I don’t know if I would be confident in that Madam AG, that whole “shall not be infringed” section doesn’t just magically become void if you state that what you’re doing isn’t infringement. That’s not how it works. Sure you got your liberal urban voters, who couldn’t pass an elementary school level test on the subject, to approve your measure without a critical thought passing through their heads. But that’s the wonderful thing about constitutional republics you see, the tyranny (or idiocy in many cases) of the majority can be challenged and beaten.
Capacity restrictions and permitting requirements have no such track record. The strongest evidence in our possession suggests that safe storage laws have some influence on injury rates among minors and that pretty much ends what we know has a positive influence from gun control.

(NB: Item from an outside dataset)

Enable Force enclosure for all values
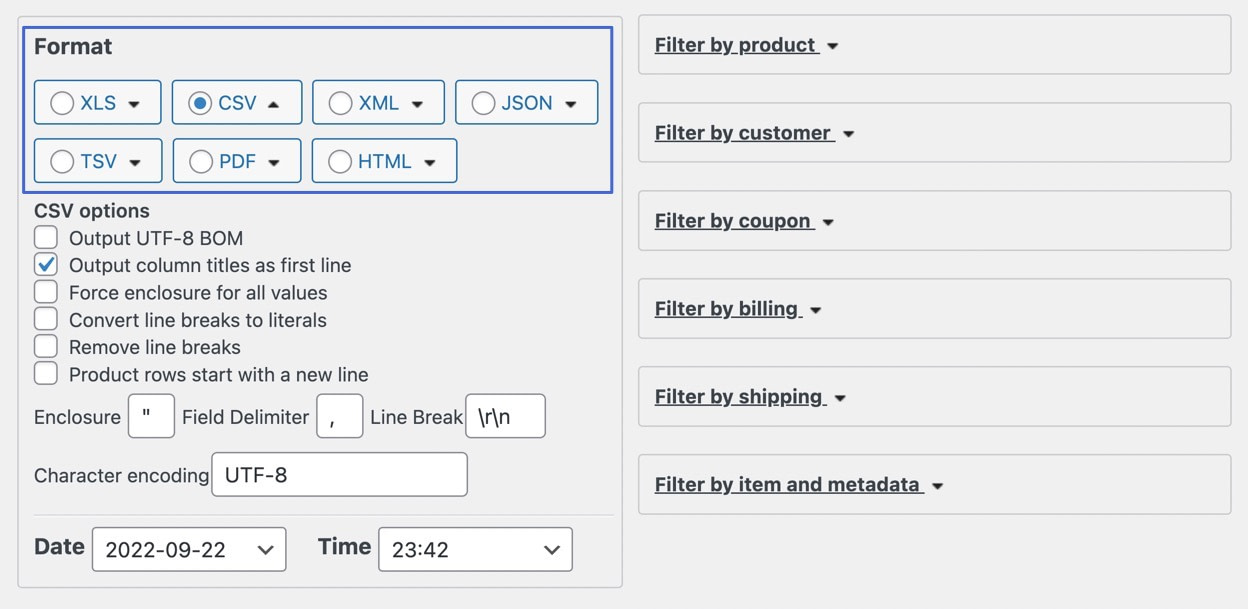Viewport: 1248px width, 609px height. coord(45,292)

Illinois has one of the most stringent permitting schemes in the nation, the FOID, and Chicago is still crying out about how it isn’t nearly good enough and how ‘People with terrifying firearms of immense power are hunting the residents of Illinois!‘
Where is this data that says 10 rounds is safe and that we are curbing violence with it? Where is this data that says a permission slip to exercise a constitutional right is saving oh so many lives? Where is peer review on the data showing it, the prohibitions and pieces of paper, are protecting people from homicide?
Luckily for the rational folks who understand what infringement means, the Oregon courts have put a pause on it.
The Oregon measure bans the sale, transfer or import of magazines over 10 rounds unless they are owned by law enforcement or a military member (who never do anything wrong, unless its ACAB time) or were owned before the measure’s passage. Those who already possess high-capacity magazines can have them only in their homes or use them at firing ranges, in shooting competitions, or for hunting, as allowed by state law after the measure takes effect (which makes this whole thing rather moot as magazines are durable goods and the next tragedy will be leveraged to remove grandfathering).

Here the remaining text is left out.